== Provided data ==

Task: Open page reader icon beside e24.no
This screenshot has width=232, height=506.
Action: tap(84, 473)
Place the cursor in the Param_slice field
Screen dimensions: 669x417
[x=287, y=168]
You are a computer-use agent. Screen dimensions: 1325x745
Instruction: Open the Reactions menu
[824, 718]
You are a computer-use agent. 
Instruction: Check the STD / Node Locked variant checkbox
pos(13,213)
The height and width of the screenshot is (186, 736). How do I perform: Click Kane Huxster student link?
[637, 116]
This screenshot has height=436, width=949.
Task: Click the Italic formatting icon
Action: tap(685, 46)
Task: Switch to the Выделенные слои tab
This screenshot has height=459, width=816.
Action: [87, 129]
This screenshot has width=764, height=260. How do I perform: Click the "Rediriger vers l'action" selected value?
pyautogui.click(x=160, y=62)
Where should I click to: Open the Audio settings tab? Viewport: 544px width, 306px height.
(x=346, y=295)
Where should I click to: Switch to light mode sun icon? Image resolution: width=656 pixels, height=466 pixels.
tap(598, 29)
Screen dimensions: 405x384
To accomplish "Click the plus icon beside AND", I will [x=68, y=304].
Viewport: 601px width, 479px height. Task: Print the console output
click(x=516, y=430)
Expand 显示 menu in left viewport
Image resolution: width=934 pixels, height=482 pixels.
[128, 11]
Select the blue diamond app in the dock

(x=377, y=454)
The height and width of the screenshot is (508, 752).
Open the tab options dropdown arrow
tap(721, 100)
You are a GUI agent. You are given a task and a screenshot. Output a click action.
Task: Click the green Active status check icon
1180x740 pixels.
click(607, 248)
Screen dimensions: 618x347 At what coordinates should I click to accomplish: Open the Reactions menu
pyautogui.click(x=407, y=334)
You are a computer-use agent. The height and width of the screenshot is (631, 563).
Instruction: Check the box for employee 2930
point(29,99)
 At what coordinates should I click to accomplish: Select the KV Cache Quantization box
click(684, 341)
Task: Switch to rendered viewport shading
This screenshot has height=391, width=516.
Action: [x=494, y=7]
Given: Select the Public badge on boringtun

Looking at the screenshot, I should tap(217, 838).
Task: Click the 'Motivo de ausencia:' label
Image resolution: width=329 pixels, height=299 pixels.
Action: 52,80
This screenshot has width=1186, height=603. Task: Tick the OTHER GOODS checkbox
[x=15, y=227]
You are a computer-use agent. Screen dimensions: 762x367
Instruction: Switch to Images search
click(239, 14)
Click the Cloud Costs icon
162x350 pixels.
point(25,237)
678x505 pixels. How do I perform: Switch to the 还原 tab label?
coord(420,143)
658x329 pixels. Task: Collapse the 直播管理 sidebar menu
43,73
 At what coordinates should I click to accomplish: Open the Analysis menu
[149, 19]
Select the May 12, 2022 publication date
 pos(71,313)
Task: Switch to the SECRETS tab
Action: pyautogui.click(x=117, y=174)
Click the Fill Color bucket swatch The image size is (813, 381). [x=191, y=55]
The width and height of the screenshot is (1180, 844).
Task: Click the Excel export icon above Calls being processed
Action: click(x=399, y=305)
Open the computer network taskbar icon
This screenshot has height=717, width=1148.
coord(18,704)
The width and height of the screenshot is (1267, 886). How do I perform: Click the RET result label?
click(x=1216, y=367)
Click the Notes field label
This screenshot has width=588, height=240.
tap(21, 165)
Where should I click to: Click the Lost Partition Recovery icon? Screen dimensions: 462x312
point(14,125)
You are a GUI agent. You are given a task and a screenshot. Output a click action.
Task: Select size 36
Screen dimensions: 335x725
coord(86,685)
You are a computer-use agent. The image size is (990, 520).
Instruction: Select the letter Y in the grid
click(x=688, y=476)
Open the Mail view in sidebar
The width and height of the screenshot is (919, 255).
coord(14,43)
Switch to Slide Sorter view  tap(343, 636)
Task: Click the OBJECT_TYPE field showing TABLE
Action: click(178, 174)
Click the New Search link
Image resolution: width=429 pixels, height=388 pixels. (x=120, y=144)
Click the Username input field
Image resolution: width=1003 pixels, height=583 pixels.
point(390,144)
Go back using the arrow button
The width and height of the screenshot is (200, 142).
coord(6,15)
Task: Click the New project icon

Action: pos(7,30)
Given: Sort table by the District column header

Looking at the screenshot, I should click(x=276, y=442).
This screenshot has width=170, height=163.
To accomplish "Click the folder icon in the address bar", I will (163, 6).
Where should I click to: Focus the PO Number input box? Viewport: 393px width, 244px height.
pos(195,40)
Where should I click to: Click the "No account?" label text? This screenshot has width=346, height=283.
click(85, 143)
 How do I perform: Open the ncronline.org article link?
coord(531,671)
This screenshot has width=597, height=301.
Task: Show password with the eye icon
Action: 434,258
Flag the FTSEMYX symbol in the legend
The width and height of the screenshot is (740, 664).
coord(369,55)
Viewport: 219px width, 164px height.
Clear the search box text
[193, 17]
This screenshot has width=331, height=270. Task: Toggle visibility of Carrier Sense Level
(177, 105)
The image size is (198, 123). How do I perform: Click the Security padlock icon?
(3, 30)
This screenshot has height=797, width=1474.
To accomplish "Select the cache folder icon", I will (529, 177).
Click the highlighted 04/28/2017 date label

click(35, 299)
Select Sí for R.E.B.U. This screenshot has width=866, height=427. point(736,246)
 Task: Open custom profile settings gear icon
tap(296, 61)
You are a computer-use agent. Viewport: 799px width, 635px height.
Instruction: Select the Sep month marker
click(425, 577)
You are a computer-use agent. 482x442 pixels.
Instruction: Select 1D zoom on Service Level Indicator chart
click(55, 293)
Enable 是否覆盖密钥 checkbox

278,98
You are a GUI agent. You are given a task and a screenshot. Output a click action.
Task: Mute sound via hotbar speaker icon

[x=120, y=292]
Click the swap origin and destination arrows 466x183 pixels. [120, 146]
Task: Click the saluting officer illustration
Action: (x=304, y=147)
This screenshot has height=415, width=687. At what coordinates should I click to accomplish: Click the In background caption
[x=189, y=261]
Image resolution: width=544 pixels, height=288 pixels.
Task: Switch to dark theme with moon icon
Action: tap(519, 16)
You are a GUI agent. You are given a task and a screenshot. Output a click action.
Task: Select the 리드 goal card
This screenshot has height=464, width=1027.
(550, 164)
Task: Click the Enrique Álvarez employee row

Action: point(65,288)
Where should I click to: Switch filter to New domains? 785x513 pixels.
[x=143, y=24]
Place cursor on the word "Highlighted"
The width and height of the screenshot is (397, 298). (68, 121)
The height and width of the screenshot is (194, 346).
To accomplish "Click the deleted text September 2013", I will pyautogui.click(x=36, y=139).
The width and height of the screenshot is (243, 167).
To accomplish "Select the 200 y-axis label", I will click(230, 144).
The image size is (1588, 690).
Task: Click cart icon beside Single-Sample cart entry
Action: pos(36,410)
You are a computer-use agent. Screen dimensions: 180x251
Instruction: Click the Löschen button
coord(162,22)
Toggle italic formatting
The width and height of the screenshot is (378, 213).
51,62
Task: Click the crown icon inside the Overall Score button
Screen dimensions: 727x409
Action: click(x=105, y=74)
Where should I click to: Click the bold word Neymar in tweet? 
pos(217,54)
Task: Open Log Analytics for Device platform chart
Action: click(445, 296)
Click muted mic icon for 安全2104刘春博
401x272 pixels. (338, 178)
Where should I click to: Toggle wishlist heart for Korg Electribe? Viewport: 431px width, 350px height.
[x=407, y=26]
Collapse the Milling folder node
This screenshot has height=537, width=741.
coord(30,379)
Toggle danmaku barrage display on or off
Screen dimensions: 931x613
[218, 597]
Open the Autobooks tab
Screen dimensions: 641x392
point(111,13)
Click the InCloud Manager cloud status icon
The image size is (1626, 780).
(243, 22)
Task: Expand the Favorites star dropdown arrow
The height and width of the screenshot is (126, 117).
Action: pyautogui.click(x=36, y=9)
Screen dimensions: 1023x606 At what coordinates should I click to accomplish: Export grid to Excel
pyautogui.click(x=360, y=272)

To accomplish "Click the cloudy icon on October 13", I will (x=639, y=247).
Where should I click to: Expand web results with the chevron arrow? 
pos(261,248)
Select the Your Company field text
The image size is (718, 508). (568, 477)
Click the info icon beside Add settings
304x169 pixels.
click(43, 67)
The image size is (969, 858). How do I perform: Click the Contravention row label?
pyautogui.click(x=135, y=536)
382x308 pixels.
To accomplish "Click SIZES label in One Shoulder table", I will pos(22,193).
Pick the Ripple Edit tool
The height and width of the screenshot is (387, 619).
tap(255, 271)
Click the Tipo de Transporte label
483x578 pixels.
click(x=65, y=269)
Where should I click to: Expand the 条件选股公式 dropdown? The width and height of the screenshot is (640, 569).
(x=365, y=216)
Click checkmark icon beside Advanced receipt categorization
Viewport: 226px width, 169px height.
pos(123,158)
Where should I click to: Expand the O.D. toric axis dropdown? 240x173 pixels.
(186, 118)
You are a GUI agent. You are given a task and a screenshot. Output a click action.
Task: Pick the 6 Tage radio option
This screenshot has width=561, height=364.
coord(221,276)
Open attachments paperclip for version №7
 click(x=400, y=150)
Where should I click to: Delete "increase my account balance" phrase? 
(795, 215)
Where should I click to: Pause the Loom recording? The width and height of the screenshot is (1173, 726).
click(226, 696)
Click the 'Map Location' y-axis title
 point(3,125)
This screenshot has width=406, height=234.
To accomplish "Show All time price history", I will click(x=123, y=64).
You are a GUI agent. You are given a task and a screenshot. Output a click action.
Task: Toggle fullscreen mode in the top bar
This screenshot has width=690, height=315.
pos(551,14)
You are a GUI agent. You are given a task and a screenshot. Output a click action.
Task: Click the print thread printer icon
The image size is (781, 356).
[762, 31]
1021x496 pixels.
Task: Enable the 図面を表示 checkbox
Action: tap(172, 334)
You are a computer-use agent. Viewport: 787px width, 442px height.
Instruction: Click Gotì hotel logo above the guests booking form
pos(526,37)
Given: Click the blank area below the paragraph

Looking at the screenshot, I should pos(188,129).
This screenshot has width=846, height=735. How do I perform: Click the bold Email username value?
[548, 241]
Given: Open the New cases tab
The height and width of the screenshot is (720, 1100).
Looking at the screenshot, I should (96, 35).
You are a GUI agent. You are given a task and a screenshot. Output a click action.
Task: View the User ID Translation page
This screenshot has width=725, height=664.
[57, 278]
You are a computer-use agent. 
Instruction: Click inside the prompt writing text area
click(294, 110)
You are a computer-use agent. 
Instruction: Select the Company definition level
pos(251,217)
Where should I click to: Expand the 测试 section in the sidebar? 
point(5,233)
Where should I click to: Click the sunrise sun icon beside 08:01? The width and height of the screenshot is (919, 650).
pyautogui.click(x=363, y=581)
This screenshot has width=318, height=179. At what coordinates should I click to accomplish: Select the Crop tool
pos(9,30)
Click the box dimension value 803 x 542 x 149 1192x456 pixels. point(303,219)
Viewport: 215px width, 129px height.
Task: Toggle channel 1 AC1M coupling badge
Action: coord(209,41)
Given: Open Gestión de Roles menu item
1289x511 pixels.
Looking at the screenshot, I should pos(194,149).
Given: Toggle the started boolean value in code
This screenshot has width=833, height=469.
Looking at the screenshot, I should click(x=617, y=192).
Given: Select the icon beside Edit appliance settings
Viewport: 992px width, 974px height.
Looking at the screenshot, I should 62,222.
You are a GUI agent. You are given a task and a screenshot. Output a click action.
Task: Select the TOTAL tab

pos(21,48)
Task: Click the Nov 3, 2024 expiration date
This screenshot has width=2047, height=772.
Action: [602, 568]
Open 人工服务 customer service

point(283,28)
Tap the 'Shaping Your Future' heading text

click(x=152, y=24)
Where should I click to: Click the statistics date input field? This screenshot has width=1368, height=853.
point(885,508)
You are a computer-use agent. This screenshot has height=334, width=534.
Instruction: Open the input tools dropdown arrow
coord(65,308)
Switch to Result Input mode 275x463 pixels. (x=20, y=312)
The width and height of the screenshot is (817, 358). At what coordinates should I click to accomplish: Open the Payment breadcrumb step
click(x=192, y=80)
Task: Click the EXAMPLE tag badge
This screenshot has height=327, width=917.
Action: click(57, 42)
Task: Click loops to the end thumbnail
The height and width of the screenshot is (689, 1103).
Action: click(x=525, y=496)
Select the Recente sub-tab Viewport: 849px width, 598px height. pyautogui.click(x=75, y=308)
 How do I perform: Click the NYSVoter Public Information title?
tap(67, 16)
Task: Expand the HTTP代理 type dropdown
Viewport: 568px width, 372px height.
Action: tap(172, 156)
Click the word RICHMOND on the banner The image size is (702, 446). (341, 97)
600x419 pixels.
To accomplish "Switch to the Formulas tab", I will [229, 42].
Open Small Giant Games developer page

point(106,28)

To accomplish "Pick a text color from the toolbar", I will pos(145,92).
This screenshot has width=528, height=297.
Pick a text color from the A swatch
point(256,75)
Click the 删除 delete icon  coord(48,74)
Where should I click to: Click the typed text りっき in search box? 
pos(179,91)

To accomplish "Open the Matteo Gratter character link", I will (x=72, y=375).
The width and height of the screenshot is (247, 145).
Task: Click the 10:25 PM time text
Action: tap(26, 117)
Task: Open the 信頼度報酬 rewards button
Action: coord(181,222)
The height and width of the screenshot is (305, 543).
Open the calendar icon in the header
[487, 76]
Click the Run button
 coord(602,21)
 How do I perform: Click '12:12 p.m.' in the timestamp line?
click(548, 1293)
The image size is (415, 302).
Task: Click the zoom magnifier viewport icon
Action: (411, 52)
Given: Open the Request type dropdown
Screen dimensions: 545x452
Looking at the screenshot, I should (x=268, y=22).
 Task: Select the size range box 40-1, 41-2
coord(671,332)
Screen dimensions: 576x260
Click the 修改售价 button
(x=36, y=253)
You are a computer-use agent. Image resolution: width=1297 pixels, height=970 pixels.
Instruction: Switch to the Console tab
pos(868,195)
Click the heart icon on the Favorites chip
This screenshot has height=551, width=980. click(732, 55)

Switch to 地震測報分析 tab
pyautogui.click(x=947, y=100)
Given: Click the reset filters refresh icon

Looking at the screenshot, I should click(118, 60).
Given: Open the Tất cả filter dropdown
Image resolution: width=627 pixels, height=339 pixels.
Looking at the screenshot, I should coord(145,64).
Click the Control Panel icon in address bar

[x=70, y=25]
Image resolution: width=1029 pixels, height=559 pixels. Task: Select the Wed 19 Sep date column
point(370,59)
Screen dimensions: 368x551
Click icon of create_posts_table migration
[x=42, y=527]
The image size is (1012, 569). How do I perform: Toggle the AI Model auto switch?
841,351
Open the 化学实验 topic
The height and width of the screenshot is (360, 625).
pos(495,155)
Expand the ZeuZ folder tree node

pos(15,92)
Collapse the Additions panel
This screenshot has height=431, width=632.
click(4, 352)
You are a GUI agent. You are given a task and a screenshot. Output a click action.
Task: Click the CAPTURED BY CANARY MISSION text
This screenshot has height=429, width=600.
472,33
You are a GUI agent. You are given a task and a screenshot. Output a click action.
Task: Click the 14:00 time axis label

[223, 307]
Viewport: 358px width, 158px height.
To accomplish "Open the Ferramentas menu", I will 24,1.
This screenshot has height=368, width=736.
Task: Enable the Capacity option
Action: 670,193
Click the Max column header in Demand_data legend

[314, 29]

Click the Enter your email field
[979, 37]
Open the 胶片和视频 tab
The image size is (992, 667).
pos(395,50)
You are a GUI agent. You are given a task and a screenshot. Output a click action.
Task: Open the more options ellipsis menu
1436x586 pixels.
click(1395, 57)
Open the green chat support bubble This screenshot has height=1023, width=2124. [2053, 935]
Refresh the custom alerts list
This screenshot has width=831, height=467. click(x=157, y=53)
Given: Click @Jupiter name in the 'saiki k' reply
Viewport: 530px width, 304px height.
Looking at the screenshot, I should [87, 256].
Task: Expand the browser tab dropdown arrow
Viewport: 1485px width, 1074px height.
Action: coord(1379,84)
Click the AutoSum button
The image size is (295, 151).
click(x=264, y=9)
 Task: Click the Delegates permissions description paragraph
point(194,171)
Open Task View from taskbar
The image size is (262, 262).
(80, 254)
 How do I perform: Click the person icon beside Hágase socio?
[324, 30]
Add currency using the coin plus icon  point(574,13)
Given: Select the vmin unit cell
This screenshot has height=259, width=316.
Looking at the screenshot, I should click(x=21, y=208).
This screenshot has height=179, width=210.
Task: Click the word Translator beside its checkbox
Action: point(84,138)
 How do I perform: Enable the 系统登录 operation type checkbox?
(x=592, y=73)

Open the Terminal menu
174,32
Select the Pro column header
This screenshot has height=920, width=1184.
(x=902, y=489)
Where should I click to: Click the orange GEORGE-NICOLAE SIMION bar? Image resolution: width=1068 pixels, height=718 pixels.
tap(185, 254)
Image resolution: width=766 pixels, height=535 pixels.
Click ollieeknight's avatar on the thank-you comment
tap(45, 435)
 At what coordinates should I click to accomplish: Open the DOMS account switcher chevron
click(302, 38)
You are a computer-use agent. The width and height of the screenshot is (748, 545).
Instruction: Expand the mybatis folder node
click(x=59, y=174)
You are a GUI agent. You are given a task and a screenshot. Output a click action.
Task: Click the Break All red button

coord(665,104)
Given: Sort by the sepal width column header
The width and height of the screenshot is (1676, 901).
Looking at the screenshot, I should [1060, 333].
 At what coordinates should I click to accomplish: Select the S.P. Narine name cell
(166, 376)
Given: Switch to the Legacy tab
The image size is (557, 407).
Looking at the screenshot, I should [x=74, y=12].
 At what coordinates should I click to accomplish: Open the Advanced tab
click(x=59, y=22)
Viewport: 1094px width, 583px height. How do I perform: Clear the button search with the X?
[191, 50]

===

Problem —
Exactly one number is wanted in reply: the count of lines above that hold the string "using".

Solution to this task —
2